His main opposition, the Democratic Party of Japan (DPJ) says that pensions, the health service and Mr Koizumi's disastrous foreign policy are more important than reform of the postal service, but they appear to be losing the argument. A weekend poll in the Yomiuri newspaper found that 64 per cent of respondents support an LDP victory, against just 26 per cent for the DPJ.

The prime minister has promised to quit if his coalition fails to get "one seat less" than a majority.

For over half a century, as Japan has grown into the world's second-richest economy, post offices like Hanbara's have been accepting deposits big and small from housewives, pensioners and schoolchildren.

Today they sit on the largest single pool of capital in the world - $3 trillion, an amount exceeding Britain's entire GDP. This money is owned by the 85 per cent of Japanese households which have a post-office account, and it has been used throughout the postwar period to build roads, dams and bridges.

But it has also been, in effect, a giant slush fund, ladled out to political backers of the ruling LDP. The post offices provided construction firms and small businesses with non-collateral loans, brokered by men such as Mr Tokuoka, who in return harvested millions of votes for the LDP around the country.

For better or worse, this was one of the bedrocks of Japan's economic miracle, a core element of the country's "welfare capitalism", with roots so deep that the former policy chief of the LDP, Shizuka Kamei, one of the 37 rebels, calls it part of the country's "DNA".

For the reformers, led by Mr Koizumi, that DNA has been deformed by inefficiencies and corruption. One of Mr Koizumi's advisers recently called the vast pool of money a "cancer eating away at Japan's economic vitality".

Mr Koizumi will find few backers for such views in Hanbara. "We are totally opposed to privatisation," says Mr Tokuoka. "It may work elsewhere, but here it will destroy a culture of mutual help built up over years."

Nobody will say it out straight, but there is a feeling here of betrayal, a sense that the prime minister is intent on importing a US-inspired Darwinian capitalism which is somehow alien, un-Japanese.

Inside country post offices like the one in Hanbara time seems to have stood still.

Customers and staff treat each other with an old-world courtesy, bowing exaggeratedly beneath a grim black-and-white portrait of Hisoka Maejima, who founded Japan Post in 1887.

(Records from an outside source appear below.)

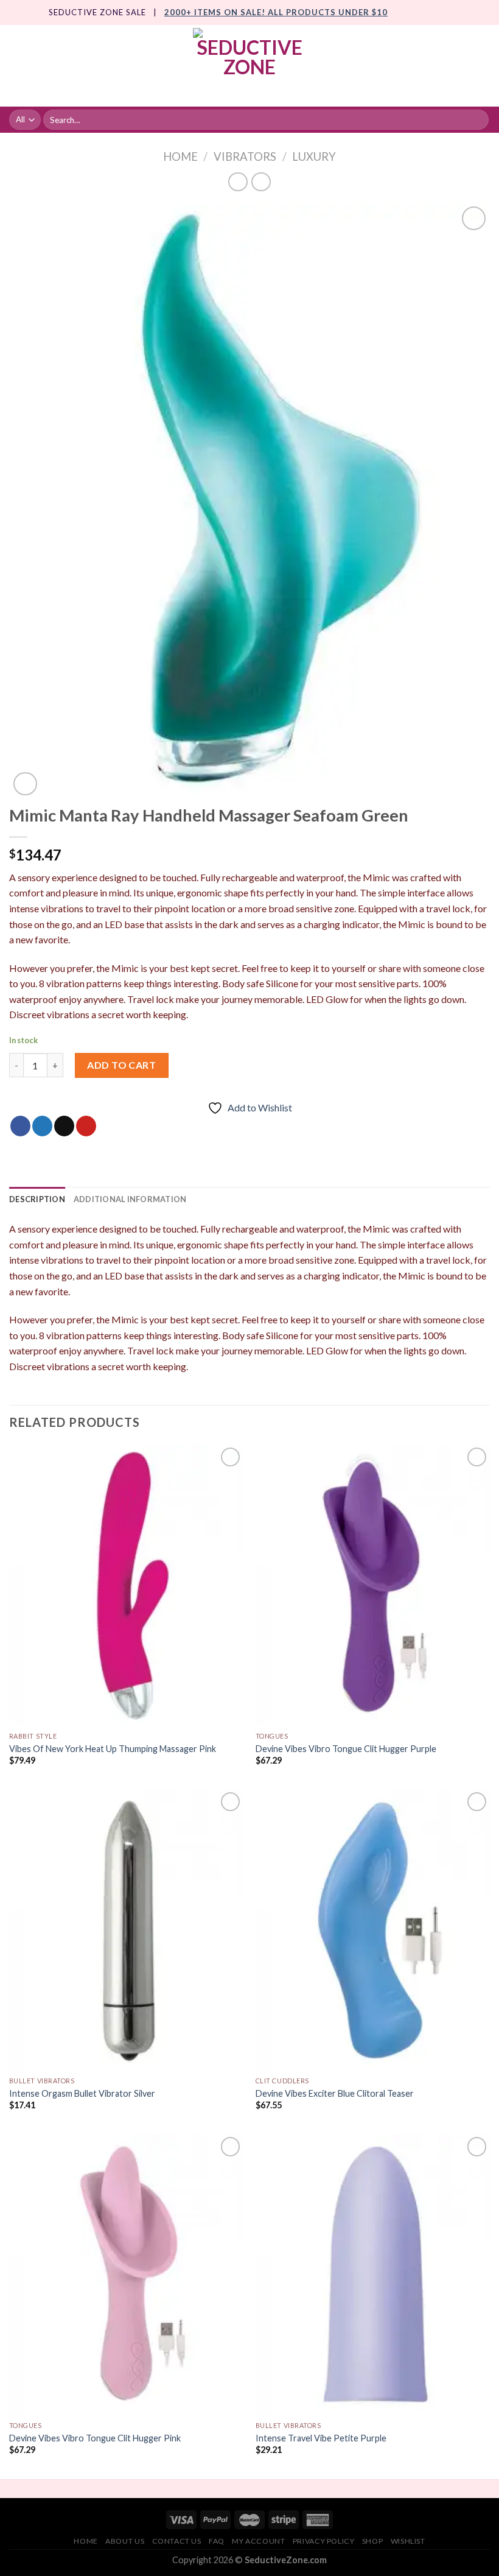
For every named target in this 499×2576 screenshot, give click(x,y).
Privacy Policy (324, 2541)
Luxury (314, 156)
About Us (124, 2541)
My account (258, 2541)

The branches pay virtually zero interest on deposits and the staff have jobs for life. Mr Tokuoka, like 19,000 other postmasters, inherited the job from his father, who inherited it from his.

In return, they perform tasks unthinkable in other parts of the world: hand-delivering pensions to bedridden customers, providing small loans and constantly feeling the pulse of tiny communities like this one.

"What will happen to us if privatisation goes ahead?" asks Mr Tokuoka. "They may close us down if we don't make a profit. That will cause terrible problems to the people around here who cannot travel. I can never accept this plan."